First Vaccine Trial

Zika has been on everyone's lips recently...and it is plastered across the front page of all media publications. It's a disease that has, thus far, caused quite an amount of alarm. But there is new home.

US-based company Inovio Pharmaceuticals is the first company to receive approval from the US Food and Drug Administration (FDA) to test an experimental Zika virus vaccine on humans, and they are going to start trials in just a few weeks time.

"We are proud to have attained the approval to initiate the first Zika vaccine study in human volunteers," said J. Joseph Kim, president and CEO of US-based Inovio Pharmaceuticals, which is developing the vaccine with South Korean partner, GeneOne Life Science. "We plan to dose our first subjects in the next weeks and expect to report phase 1 interim results later this year."

The vaccine, called GLS-5700, will be administered to 40 healthy volunteers in an attempt to immunize people against Zika virus.

The Race Against the Outbreak

"As of May 2016, 58 countries and territories reported continuing mosquito-borne transmission of the Zika virus," said Kim. "[T]he incidences of viral infection and medical conditions caused by the virus are expanding, not contracting."

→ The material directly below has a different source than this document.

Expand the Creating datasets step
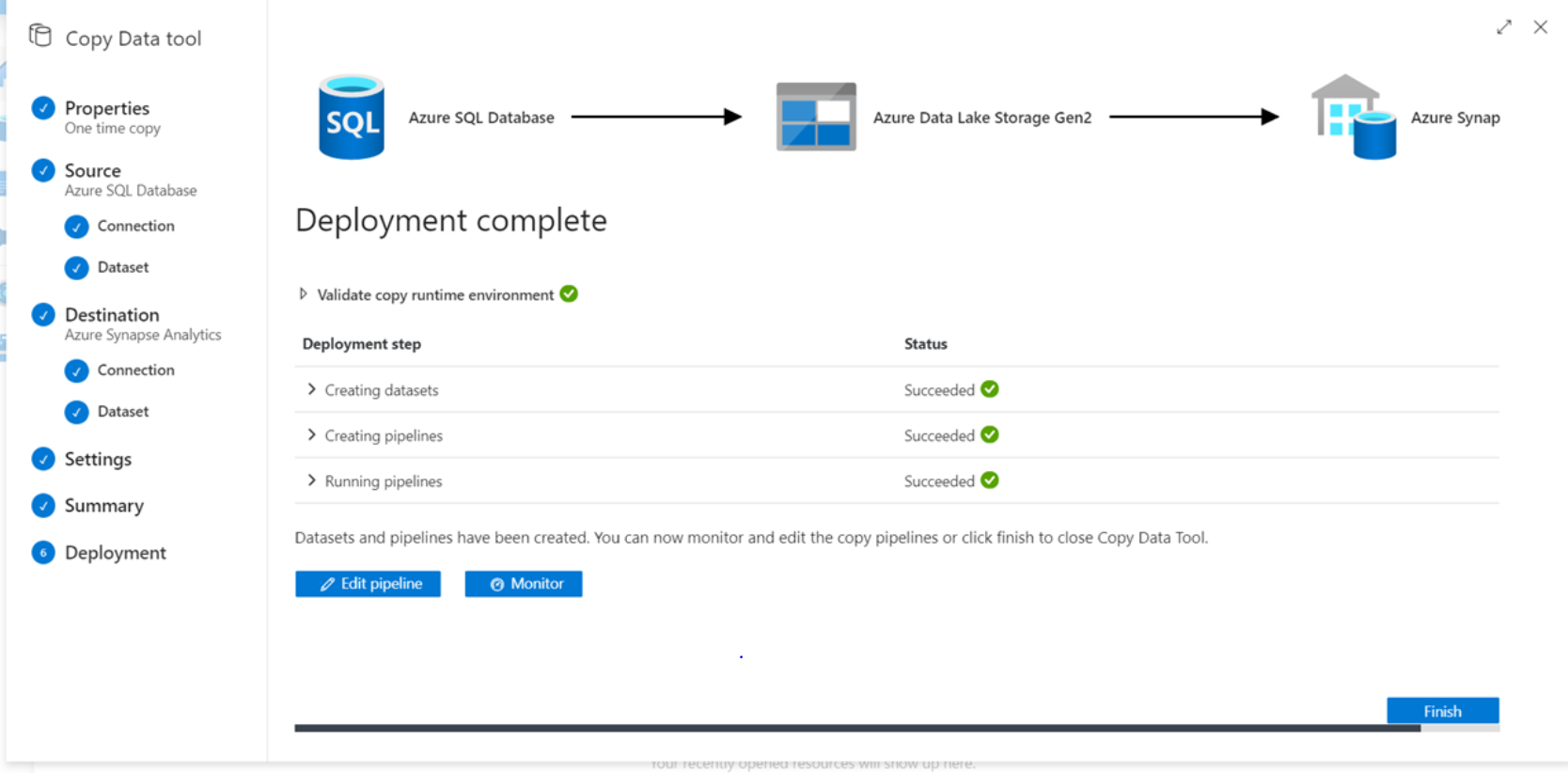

In February this year, the World Health Organization (WHO) declared Zika a global public health emergency. Zika can lead to death, and its effects on the unborn babies of pregnant women are severe. Babies born to women who get infected during pregnancy have abnormally small heads, a condition called microcephaly. These children face defects and disabilities that would impact them for life.

Microcephaly. Image credit: Sumaia VillelaAgência Brasil/WikiCommons

The US Centers for Disease Control (CDC) confirmed the link between Zika infection and the birth defect two months ago.

The outbreak affected Brazil the heaviest, pushing the government to go so far as to advise women not to get pregnant, and reigniting debates on abortion for pregnant women who were exposed to the virus at some point in their pregnancy.

GLS–5700 stimulates the body’s immune system to defend against the Zika virus. Although the development of the vaccine does bring hope, it is too early to pin them all on one vaccine. Animal trials have been conducted and were successful but it does not guarantee safe and effective immunization for humans.

Another vaccine candidate uses a specific protein called interferon-induced protein 3 which works by reducing the virus’ ability to infect brain cells. Other companies are working on Zika vaccines as well.